━━ Entries provided

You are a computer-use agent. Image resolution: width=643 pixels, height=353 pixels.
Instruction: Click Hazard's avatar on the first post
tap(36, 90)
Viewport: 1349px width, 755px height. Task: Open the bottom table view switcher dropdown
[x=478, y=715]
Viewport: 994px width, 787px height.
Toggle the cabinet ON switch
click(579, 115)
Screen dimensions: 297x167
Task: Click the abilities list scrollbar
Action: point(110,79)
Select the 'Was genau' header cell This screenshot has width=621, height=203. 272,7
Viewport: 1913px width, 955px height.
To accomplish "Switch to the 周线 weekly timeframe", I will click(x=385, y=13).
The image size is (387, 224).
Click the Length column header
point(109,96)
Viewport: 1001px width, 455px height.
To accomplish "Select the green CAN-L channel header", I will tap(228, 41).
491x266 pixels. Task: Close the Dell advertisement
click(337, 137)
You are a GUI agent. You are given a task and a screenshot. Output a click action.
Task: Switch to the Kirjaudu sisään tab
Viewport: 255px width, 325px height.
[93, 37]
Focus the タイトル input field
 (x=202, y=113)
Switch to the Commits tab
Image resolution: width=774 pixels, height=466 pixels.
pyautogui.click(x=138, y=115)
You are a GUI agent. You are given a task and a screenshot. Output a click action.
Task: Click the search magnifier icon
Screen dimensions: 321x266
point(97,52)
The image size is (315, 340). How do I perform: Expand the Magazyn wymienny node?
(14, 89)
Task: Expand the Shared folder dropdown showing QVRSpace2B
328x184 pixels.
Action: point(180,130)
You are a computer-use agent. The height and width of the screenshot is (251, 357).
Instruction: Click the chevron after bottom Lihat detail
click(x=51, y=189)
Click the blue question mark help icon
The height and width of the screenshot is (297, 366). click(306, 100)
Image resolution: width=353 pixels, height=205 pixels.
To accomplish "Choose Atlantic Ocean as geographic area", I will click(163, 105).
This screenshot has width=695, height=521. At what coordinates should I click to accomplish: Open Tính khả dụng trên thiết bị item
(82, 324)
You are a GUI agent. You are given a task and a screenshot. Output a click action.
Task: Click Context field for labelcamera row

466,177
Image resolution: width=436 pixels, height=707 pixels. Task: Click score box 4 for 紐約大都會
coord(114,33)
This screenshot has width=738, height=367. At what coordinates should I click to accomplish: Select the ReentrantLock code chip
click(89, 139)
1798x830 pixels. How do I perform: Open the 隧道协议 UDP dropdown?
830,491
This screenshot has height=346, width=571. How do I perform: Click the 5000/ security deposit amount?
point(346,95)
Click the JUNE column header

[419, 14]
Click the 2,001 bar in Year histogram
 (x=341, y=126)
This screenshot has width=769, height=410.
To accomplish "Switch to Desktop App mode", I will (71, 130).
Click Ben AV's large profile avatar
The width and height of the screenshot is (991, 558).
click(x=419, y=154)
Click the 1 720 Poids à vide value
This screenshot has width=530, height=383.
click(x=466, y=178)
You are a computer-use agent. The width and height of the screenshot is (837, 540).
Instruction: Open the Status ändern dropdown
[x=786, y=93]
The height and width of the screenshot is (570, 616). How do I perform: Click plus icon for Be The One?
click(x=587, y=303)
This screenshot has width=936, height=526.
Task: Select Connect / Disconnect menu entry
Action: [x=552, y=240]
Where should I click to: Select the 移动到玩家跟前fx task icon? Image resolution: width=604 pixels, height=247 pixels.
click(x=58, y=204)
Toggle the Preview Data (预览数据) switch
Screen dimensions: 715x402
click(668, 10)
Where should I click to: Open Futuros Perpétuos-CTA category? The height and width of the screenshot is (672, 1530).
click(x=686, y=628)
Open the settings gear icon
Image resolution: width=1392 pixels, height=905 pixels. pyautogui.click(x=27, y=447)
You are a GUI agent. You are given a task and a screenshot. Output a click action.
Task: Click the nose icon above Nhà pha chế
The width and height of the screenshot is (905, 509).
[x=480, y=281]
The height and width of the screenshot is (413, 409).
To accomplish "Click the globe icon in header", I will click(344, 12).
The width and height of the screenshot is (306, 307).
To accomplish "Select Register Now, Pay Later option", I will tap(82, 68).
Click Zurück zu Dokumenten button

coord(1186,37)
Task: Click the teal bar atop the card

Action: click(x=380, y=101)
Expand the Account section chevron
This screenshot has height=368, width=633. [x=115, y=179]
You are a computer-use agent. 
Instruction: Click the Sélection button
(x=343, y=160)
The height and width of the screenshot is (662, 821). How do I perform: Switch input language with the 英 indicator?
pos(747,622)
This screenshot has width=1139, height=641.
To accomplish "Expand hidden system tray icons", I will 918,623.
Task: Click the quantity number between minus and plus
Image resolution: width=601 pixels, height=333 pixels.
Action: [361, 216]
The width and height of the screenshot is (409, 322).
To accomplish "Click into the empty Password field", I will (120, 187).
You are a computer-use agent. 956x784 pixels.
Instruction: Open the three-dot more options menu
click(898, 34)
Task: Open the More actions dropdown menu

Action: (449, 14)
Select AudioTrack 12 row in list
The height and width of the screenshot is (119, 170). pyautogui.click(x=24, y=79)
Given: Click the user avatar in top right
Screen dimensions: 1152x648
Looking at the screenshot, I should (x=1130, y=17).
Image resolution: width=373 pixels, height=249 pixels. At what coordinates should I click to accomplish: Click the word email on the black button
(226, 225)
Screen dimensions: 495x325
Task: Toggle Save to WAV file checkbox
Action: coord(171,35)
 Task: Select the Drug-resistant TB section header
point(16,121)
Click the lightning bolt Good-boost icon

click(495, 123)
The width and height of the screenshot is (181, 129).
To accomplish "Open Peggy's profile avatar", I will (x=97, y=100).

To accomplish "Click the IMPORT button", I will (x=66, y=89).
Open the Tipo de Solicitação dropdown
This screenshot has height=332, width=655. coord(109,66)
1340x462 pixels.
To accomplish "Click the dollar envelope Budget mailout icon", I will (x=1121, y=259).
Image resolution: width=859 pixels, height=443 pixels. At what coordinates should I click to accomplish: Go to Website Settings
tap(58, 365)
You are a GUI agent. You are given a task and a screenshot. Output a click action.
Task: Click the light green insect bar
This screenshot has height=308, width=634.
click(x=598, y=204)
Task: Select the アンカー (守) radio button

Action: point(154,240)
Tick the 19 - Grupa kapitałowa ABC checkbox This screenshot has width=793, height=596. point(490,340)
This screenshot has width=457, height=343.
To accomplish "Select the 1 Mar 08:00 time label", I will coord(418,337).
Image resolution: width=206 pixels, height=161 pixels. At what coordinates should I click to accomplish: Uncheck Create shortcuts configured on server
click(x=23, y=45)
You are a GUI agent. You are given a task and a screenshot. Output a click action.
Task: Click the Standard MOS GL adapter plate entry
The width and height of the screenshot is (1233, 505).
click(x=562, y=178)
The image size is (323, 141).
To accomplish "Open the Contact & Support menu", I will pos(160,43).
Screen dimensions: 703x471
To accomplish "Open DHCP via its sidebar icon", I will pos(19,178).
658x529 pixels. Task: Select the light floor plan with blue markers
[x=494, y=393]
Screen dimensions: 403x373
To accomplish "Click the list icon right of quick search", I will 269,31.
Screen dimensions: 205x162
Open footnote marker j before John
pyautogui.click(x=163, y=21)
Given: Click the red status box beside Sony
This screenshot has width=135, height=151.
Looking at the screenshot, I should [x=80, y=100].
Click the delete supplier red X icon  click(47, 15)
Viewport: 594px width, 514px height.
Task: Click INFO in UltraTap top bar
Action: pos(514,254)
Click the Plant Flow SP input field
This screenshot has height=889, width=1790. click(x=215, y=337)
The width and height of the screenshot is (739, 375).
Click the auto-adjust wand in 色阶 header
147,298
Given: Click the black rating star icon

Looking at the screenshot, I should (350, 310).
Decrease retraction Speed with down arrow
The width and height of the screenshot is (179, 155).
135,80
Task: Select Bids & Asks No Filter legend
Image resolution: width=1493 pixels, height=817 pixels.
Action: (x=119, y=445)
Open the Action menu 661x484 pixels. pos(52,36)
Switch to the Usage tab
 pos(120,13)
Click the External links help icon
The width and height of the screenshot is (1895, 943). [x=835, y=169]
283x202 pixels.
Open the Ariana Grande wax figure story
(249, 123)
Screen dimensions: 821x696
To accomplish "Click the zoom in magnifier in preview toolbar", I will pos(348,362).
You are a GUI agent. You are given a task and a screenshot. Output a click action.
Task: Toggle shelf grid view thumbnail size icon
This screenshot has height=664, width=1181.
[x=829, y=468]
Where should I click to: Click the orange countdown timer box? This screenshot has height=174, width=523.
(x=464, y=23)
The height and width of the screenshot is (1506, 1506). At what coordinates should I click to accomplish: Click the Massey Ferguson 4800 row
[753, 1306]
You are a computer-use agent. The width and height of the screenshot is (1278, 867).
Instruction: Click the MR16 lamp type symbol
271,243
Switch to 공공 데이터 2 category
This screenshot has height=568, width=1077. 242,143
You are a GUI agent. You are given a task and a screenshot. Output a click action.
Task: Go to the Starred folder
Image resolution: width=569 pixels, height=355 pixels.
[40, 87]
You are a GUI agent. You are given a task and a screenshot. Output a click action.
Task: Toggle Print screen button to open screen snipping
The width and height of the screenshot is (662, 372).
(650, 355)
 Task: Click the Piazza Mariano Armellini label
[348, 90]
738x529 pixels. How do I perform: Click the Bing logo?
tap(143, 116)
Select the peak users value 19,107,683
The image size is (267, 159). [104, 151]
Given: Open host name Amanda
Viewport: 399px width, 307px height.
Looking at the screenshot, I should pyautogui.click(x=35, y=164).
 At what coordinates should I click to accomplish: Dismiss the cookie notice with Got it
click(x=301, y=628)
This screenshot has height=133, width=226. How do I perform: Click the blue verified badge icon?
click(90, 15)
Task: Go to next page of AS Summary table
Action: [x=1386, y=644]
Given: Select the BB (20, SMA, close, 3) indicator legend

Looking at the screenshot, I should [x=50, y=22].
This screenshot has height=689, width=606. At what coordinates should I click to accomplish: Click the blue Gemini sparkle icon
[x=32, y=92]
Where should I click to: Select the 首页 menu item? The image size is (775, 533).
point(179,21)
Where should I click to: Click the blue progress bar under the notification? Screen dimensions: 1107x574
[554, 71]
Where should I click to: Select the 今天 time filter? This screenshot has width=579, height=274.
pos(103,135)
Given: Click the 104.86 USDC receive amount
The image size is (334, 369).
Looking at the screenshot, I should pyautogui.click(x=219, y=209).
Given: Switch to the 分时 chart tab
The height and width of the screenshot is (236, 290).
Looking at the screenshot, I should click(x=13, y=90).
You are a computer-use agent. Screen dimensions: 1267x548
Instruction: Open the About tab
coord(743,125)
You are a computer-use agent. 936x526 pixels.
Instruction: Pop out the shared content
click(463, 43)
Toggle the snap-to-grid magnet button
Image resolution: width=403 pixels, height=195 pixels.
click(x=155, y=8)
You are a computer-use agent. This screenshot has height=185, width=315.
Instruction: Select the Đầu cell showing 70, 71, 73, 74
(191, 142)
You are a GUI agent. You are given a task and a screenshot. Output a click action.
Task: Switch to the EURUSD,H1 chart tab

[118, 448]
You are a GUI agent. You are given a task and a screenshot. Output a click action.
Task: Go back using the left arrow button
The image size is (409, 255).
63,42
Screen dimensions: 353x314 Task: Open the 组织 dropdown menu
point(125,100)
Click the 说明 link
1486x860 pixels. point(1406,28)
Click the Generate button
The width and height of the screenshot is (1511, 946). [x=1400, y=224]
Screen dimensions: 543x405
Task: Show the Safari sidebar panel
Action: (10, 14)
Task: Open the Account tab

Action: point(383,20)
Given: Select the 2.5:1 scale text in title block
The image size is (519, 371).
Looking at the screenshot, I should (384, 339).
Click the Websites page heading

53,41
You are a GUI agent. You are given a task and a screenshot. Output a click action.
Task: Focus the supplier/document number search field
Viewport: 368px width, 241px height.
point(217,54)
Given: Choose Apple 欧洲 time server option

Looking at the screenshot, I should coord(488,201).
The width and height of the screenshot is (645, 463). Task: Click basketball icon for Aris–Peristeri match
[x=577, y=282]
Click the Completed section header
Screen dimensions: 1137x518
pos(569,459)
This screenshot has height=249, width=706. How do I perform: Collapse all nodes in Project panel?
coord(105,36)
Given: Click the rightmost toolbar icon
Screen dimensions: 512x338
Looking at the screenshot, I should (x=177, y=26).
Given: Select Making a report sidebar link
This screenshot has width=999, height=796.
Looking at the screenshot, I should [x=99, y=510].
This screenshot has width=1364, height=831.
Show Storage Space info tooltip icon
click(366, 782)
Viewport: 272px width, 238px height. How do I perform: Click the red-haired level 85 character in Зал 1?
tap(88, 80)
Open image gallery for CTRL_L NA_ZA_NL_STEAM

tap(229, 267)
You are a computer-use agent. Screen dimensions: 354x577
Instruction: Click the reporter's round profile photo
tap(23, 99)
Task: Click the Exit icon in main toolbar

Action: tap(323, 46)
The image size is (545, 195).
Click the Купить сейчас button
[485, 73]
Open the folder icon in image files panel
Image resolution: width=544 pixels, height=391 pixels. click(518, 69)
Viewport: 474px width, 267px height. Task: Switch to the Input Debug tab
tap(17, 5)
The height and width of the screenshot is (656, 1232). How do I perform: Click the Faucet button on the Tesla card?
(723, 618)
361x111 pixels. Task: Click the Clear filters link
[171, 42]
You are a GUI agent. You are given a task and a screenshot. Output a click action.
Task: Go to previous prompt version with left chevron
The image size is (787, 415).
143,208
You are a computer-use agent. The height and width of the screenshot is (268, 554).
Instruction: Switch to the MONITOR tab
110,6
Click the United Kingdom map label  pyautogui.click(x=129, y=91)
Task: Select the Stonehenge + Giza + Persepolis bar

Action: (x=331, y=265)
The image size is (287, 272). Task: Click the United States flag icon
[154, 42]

━━━━

Problem to work on | From the data above, copy every line where "left" appears.

Answer section |
Task: Go back using the left arrow button
Task: Go to previous prompt version with left chevron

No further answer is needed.